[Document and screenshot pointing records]

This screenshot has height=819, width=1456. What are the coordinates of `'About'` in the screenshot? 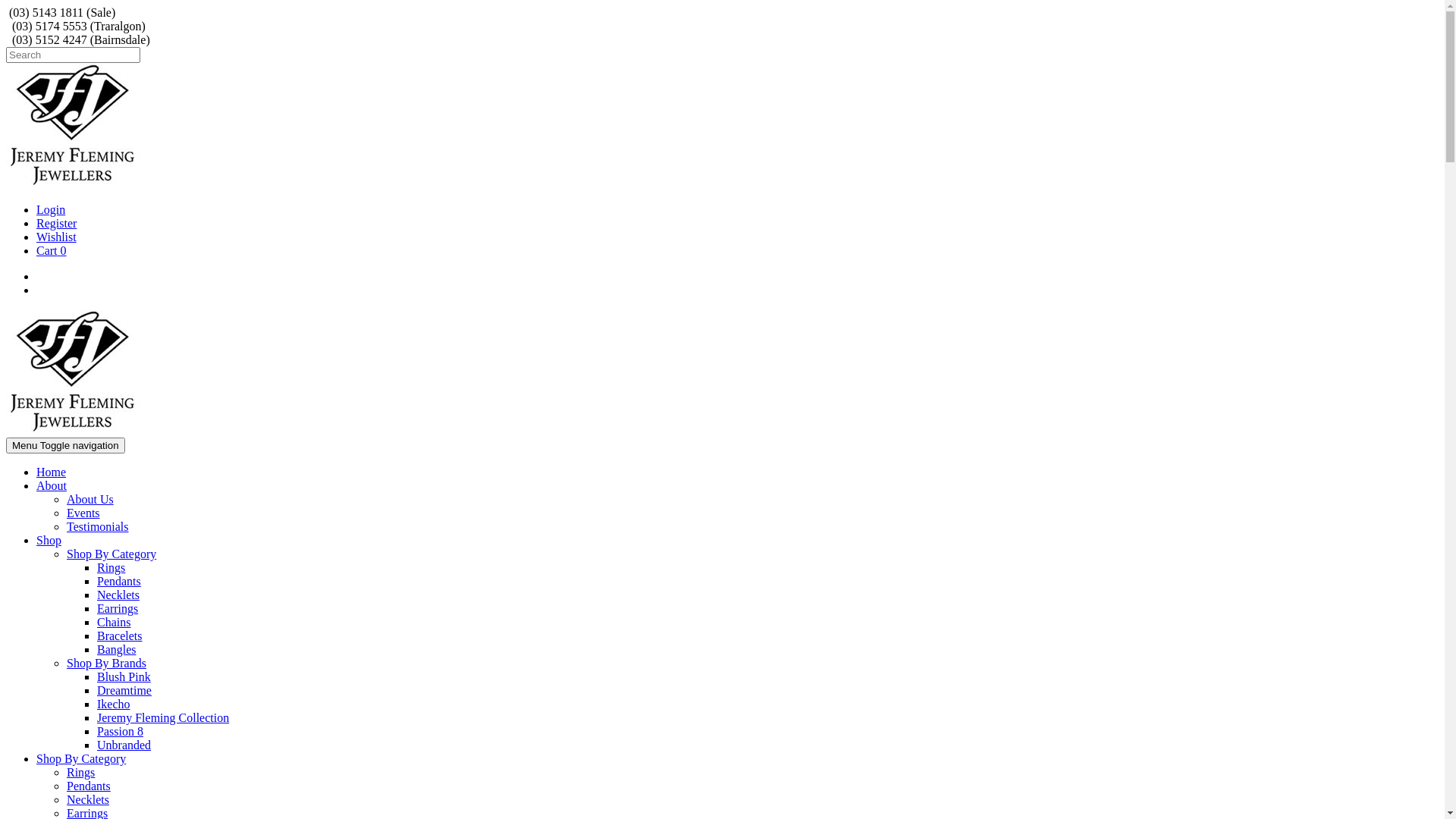 It's located at (36, 485).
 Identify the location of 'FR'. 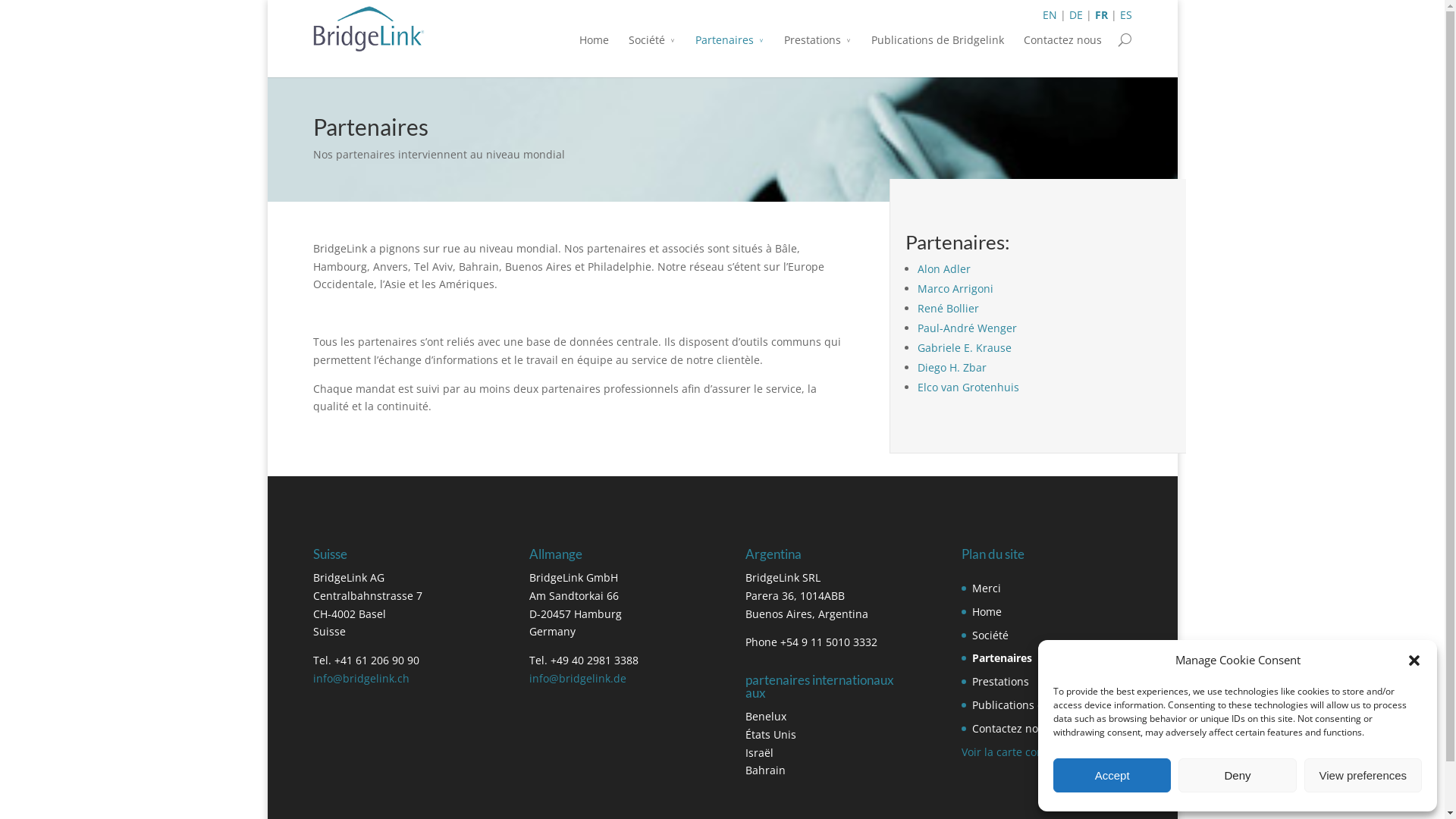
(1101, 14).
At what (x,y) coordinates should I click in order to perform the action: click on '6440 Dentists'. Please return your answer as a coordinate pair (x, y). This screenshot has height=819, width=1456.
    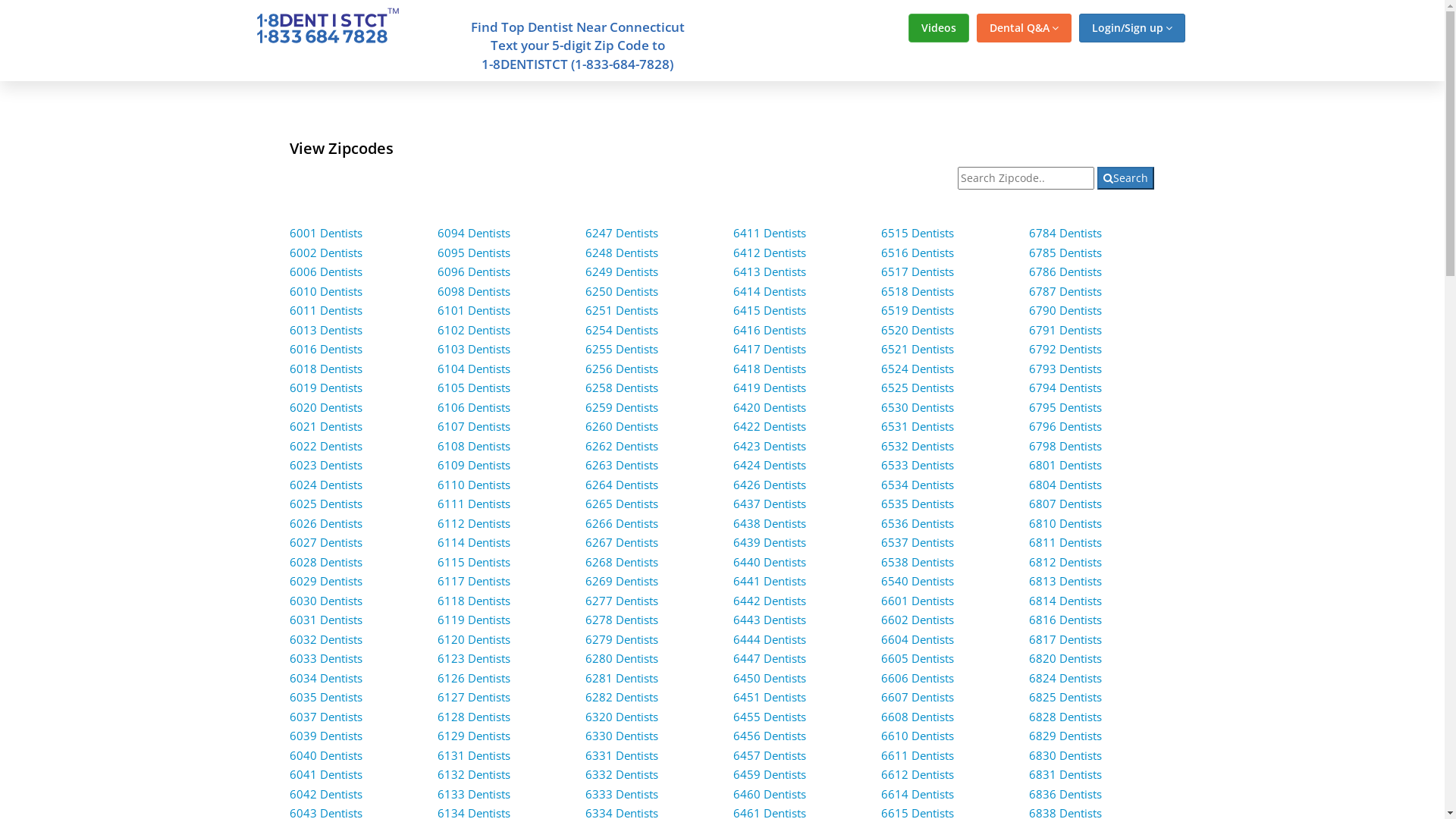
    Looking at the image, I should click on (769, 561).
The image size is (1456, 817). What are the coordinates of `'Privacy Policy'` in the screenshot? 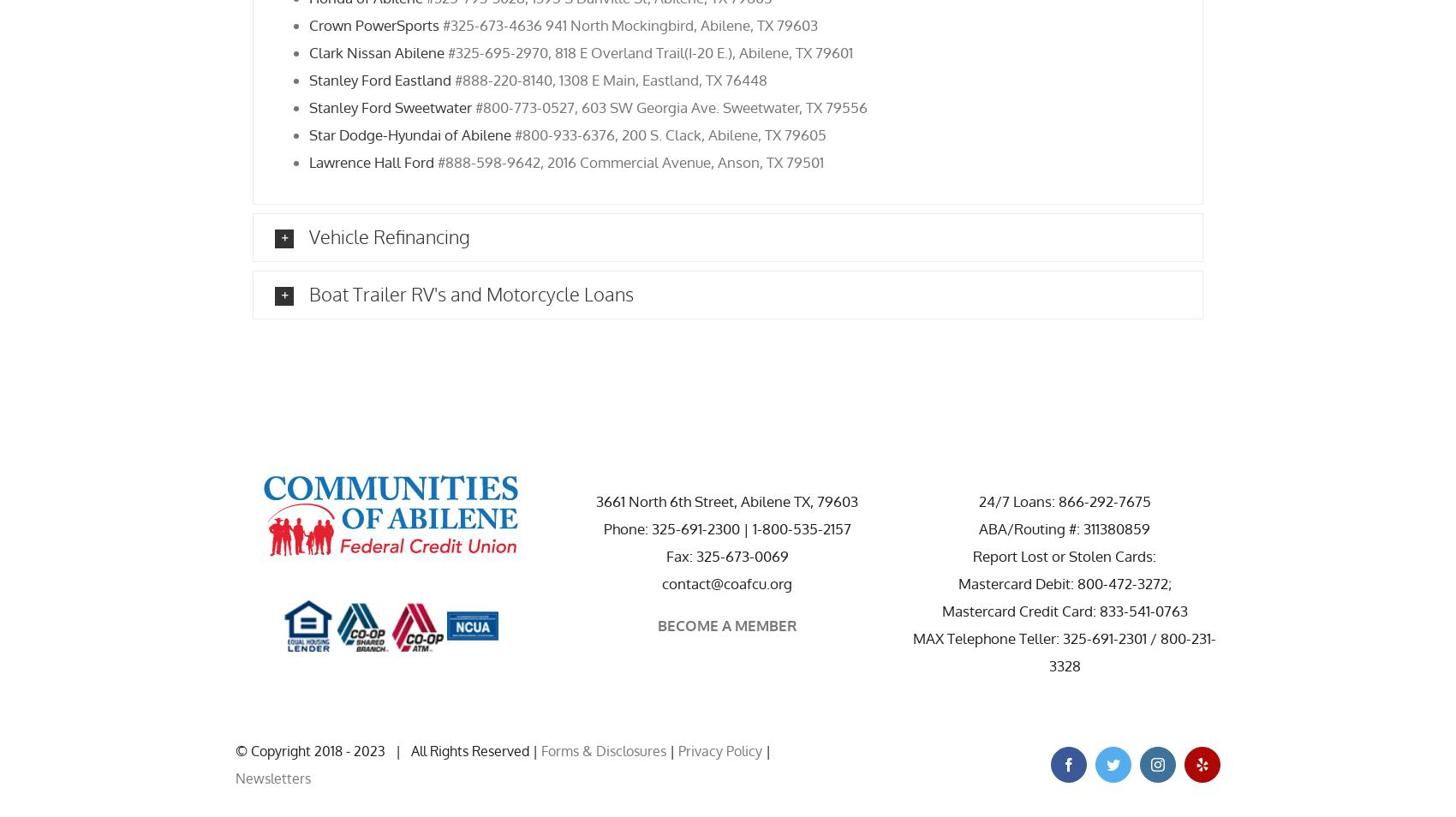 It's located at (719, 749).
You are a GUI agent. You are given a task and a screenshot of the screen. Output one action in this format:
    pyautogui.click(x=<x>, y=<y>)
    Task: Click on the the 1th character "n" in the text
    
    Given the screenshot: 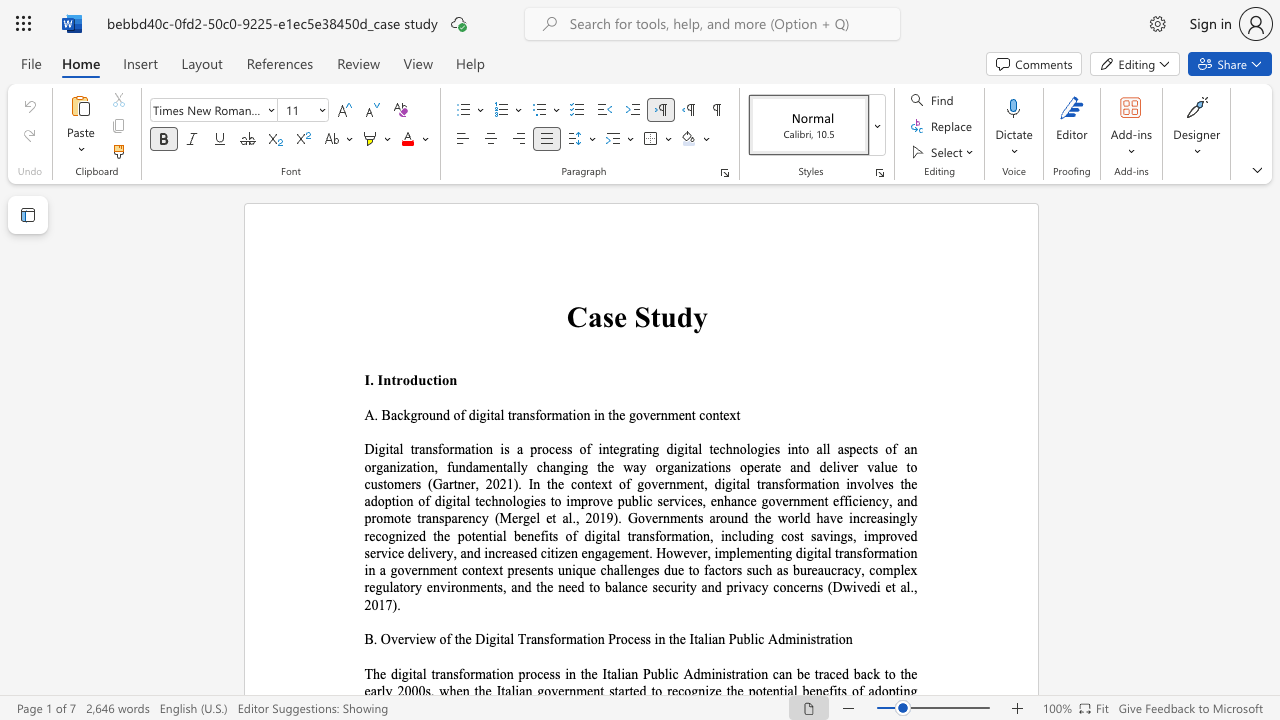 What is the action you would take?
    pyautogui.click(x=438, y=414)
    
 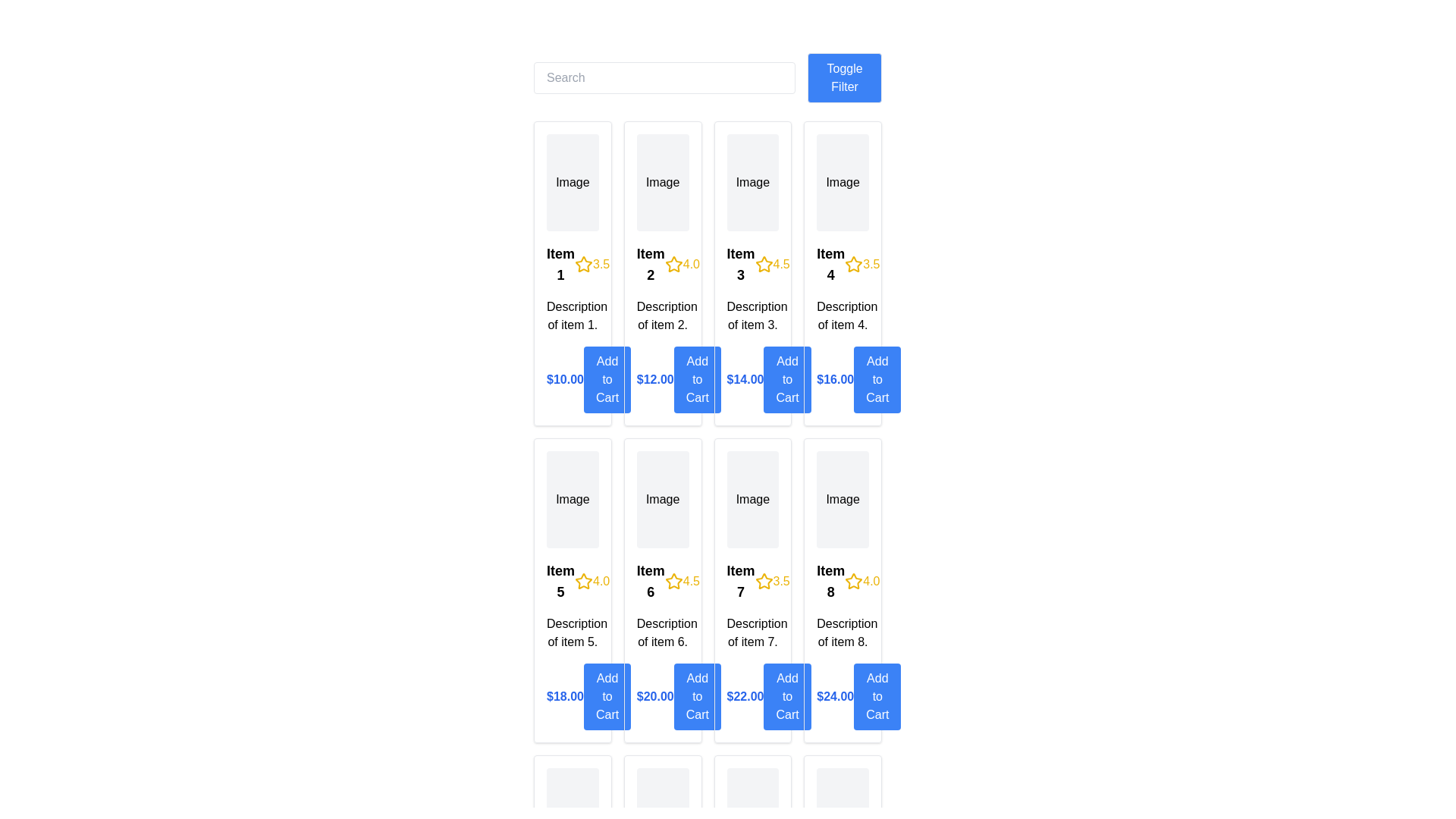 What do you see at coordinates (834, 696) in the screenshot?
I see `the text display that shows the cost of Item 8, located at the bottom of its card, to the left of the 'Add to Cart' button` at bounding box center [834, 696].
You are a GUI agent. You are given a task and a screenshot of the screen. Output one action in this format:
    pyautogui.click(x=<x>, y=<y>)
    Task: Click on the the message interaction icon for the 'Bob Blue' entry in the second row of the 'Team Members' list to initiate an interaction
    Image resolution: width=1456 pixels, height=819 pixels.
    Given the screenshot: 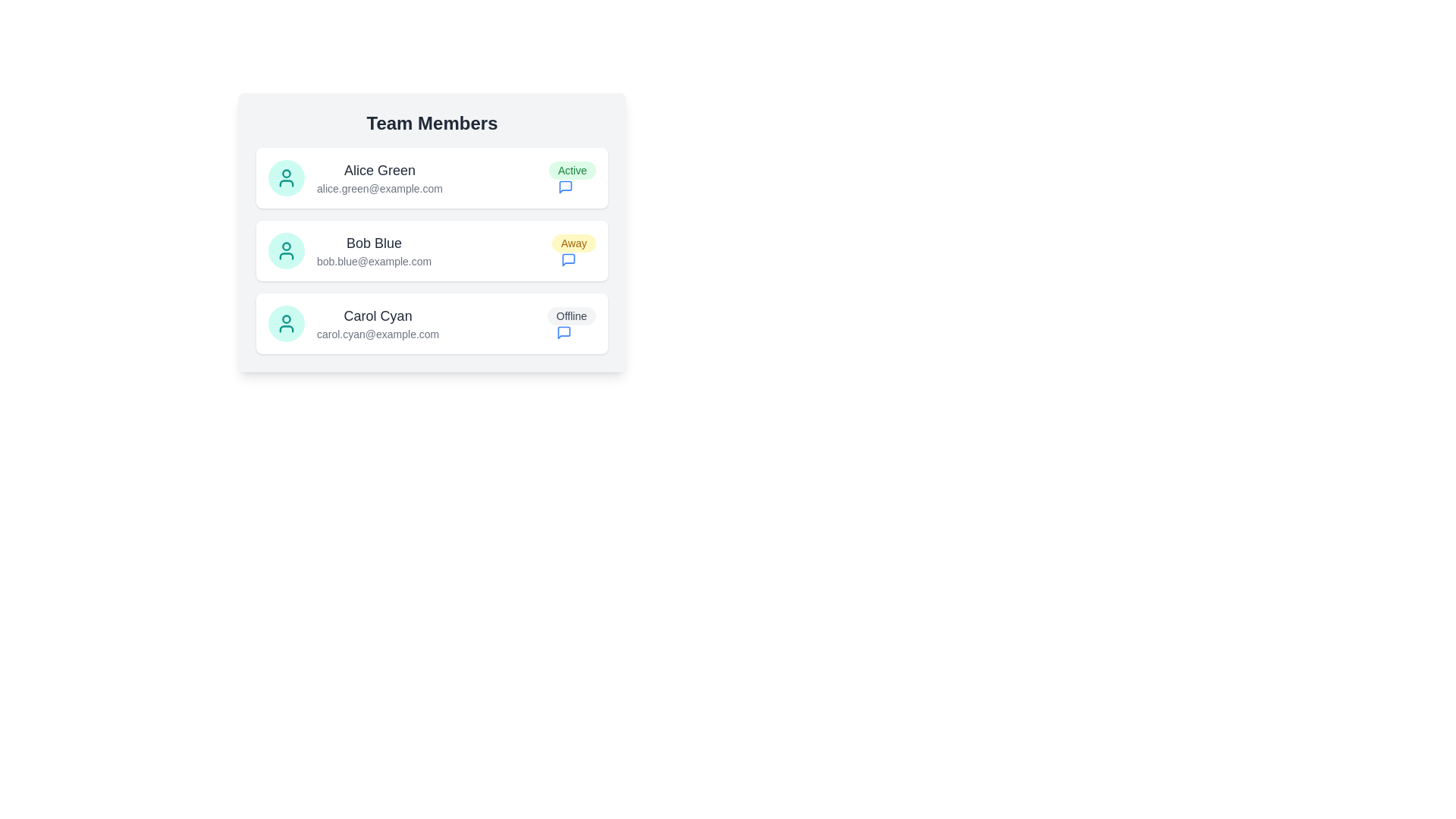 What is the action you would take?
    pyautogui.click(x=567, y=259)
    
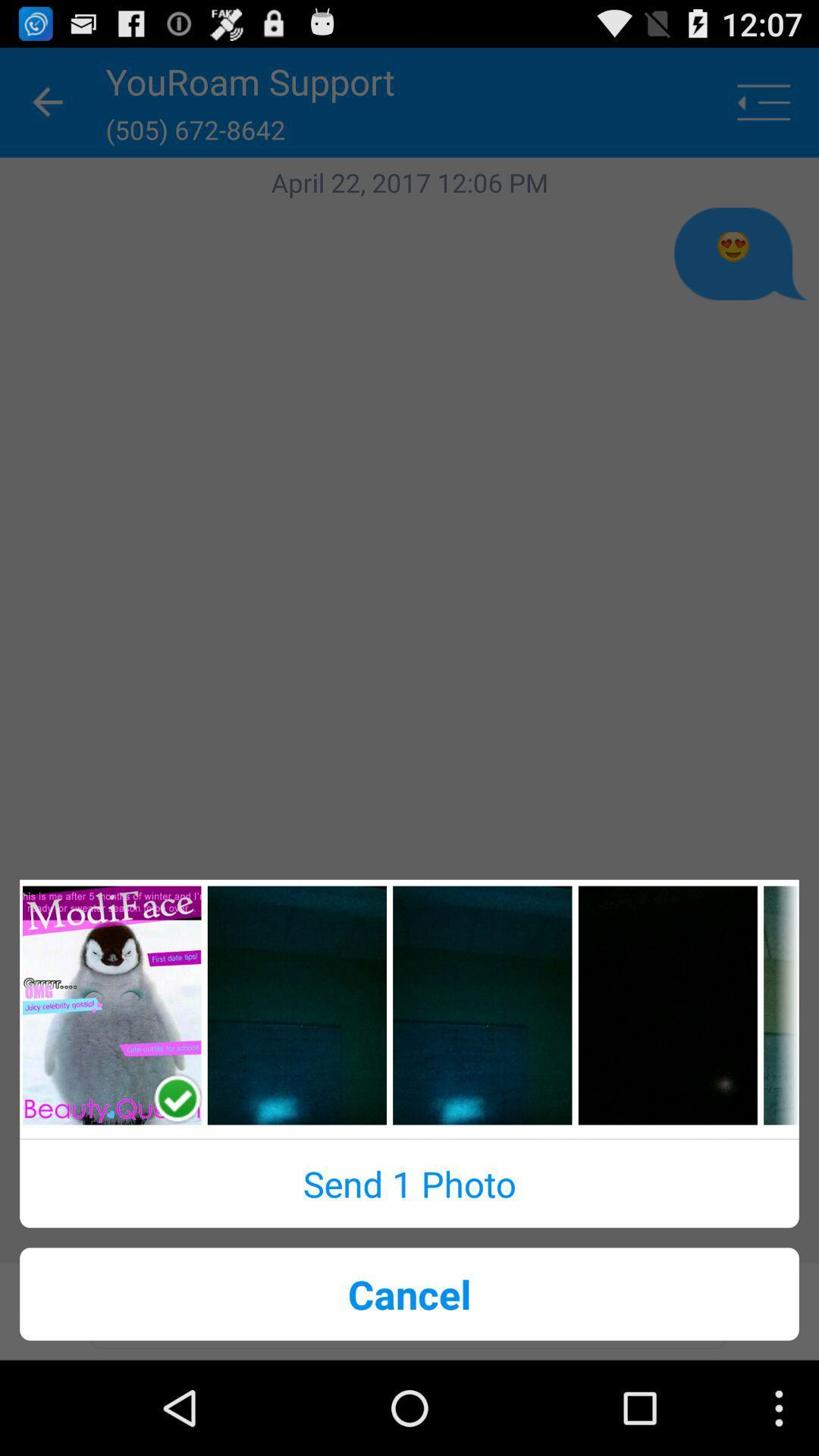 The height and width of the screenshot is (1456, 819). I want to click on see picture, so click(482, 1005).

* Goal of the exercise *
Edit the lines between the one holding "Identify the location of 'FR'." and the one holding "Looking at the", inclusive, changing "coordinate pair" to "coordinate tuple" and leaving everything else as it is. Return only those lines, and leave out the pictures.

* Task answer *
 Identify the location of 'FR'. 
(1101, 14).
At what (x,y) coordinates should I click in order to perform the action: click on '6440 Dentists'. Please return your answer as a coordinate tuple (x, y). This screenshot has height=819, width=1456.
    Looking at the image, I should click on (769, 561).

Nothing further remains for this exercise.